## [RECORDED INFORMATION]
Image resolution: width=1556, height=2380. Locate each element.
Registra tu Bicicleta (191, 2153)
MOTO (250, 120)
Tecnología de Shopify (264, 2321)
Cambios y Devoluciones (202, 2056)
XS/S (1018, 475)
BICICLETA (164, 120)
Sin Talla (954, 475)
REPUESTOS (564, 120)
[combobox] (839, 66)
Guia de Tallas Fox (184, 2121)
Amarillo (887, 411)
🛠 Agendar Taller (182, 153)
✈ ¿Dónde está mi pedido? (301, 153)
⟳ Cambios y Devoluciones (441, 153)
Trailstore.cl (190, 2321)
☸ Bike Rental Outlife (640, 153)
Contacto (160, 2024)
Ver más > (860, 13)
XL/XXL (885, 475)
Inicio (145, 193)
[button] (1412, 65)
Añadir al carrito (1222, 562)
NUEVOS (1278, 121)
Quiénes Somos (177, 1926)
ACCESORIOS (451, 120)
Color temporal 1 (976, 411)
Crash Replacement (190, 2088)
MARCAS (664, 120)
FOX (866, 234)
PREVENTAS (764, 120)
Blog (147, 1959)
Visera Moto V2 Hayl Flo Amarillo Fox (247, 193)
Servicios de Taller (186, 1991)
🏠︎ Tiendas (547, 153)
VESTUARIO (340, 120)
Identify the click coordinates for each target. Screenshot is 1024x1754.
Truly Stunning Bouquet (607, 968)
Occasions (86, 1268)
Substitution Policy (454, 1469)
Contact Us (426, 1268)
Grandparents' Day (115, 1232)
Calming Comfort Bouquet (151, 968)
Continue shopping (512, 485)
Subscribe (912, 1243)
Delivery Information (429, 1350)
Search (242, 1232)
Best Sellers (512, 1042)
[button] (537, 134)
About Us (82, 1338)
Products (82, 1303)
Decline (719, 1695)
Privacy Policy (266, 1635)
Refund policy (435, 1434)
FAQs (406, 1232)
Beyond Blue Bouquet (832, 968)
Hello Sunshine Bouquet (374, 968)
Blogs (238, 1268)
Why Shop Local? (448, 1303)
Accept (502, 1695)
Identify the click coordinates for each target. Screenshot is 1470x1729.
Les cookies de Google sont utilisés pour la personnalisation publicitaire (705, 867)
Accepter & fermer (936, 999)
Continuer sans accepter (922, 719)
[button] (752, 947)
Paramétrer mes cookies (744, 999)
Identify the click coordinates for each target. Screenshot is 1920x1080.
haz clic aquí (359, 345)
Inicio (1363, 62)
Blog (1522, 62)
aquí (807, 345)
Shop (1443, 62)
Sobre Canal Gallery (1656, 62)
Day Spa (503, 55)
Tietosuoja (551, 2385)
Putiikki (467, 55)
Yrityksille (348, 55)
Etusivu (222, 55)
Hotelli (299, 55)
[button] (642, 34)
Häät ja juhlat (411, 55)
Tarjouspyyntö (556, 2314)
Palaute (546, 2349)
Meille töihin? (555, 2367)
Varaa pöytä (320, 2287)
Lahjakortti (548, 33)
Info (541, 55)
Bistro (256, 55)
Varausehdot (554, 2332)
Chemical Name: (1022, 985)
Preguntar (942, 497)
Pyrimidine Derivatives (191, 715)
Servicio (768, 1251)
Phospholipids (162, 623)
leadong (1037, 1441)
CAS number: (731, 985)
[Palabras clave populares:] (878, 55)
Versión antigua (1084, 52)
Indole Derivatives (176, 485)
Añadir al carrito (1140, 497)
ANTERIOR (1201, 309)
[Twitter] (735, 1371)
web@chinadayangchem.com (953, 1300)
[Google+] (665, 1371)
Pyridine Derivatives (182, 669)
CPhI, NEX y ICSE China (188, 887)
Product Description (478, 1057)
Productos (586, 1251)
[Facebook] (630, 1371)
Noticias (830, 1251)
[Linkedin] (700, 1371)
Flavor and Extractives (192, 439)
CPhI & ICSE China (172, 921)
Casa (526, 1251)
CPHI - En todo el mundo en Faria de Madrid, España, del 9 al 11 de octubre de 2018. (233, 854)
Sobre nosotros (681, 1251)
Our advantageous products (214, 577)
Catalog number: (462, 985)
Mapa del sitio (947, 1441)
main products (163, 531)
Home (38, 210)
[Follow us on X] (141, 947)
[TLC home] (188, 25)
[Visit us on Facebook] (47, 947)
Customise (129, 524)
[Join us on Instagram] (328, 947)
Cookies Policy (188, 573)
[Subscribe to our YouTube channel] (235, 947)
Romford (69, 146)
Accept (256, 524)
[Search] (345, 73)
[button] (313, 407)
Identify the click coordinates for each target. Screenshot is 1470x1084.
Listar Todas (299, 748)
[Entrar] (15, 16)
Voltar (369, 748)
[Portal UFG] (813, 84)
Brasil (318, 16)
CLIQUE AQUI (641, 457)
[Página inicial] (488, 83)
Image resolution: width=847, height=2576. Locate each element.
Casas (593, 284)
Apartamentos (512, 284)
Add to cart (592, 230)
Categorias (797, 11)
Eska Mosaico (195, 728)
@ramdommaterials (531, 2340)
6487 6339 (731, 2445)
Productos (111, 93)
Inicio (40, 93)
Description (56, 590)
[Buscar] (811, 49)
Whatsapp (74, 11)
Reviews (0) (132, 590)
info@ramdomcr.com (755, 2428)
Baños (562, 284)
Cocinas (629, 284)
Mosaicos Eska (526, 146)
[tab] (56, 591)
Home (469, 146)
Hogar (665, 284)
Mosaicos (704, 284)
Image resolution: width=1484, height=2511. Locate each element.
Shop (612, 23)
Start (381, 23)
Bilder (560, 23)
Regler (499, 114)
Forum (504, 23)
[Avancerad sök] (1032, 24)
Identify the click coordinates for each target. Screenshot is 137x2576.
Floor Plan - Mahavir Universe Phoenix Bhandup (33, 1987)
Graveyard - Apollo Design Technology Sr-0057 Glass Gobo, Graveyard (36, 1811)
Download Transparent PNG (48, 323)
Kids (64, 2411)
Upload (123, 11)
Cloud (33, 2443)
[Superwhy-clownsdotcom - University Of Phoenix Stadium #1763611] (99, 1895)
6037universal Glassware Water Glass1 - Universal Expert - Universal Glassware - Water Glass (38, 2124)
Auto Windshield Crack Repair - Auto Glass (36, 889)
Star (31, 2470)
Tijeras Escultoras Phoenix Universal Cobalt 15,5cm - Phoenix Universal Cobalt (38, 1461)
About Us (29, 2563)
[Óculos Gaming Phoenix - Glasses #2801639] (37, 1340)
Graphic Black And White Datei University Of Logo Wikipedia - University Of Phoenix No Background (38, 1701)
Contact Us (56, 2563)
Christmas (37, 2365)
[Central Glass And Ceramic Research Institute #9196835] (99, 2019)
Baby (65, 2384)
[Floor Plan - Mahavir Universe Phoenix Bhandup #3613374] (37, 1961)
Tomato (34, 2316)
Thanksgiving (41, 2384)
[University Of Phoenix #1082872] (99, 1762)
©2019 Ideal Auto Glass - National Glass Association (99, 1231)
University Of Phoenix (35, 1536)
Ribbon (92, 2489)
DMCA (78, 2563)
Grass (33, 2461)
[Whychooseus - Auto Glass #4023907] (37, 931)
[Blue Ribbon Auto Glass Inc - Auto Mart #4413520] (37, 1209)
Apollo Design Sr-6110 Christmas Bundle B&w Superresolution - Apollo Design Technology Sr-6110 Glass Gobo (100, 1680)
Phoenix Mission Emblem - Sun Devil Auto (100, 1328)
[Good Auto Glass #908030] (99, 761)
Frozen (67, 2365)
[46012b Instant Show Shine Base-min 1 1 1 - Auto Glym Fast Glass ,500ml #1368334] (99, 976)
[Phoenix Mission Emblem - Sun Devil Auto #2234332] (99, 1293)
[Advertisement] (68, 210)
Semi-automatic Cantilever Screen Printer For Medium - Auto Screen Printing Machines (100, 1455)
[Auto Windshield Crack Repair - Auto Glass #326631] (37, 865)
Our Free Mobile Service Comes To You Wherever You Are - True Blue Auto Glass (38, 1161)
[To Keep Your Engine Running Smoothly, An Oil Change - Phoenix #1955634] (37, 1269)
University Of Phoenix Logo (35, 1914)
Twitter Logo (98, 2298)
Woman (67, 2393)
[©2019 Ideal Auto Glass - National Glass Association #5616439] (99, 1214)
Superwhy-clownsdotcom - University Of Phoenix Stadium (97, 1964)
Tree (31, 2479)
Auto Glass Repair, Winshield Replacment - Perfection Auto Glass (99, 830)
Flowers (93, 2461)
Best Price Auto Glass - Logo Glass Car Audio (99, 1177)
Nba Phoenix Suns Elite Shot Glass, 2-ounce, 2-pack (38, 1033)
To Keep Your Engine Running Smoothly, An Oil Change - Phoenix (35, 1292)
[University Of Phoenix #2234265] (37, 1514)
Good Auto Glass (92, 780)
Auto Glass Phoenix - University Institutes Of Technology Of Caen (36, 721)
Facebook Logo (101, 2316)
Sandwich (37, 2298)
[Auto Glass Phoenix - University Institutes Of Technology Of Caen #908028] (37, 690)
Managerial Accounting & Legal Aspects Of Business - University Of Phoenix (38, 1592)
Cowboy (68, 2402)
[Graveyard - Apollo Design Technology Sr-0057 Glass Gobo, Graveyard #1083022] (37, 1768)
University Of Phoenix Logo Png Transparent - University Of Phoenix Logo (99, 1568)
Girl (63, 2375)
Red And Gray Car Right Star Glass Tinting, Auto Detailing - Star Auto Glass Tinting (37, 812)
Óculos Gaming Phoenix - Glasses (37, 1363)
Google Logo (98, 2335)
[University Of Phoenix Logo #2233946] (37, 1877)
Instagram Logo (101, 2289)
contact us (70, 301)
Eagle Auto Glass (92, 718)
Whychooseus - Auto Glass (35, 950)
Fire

## [AIM OF THE TASK]
An exact copy of the lines above, from the one containing "Pyrimidine Derivatives (191, 715)" through the one containing "Sobre nosotros (681, 1251)", is the whole of the answer.

## [TASK RESPONSE]
Pyrimidine Derivatives (191, 715)
Servicio (768, 1251)
Phospholipids (162, 623)
leadong (1037, 1441)
CAS number: (731, 985)
[Palabras clave populares:] (878, 55)
Versión antigua (1084, 52)
Indole Derivatives (176, 485)
Añadir al carrito (1140, 497)
ANTERIOR (1201, 309)
[Twitter] (735, 1371)
web@chinadayangchem.com (953, 1300)
[Google+] (665, 1371)
Pyridine Derivatives (182, 669)
CPhI, NEX y ICSE China (188, 887)
Product Description (478, 1057)
Productos (586, 1251)
[Facebook] (630, 1371)
Noticias (830, 1251)
[Linkedin] (700, 1371)
Flavor and Extractives (192, 439)
CPhI & ICSE China (172, 921)
Casa (526, 1251)
CPHI - En todo el mundo en Faria de Madrid, España, del 9 al 11 de octubre de 2018. (233, 854)
Sobre nosotros (681, 1251)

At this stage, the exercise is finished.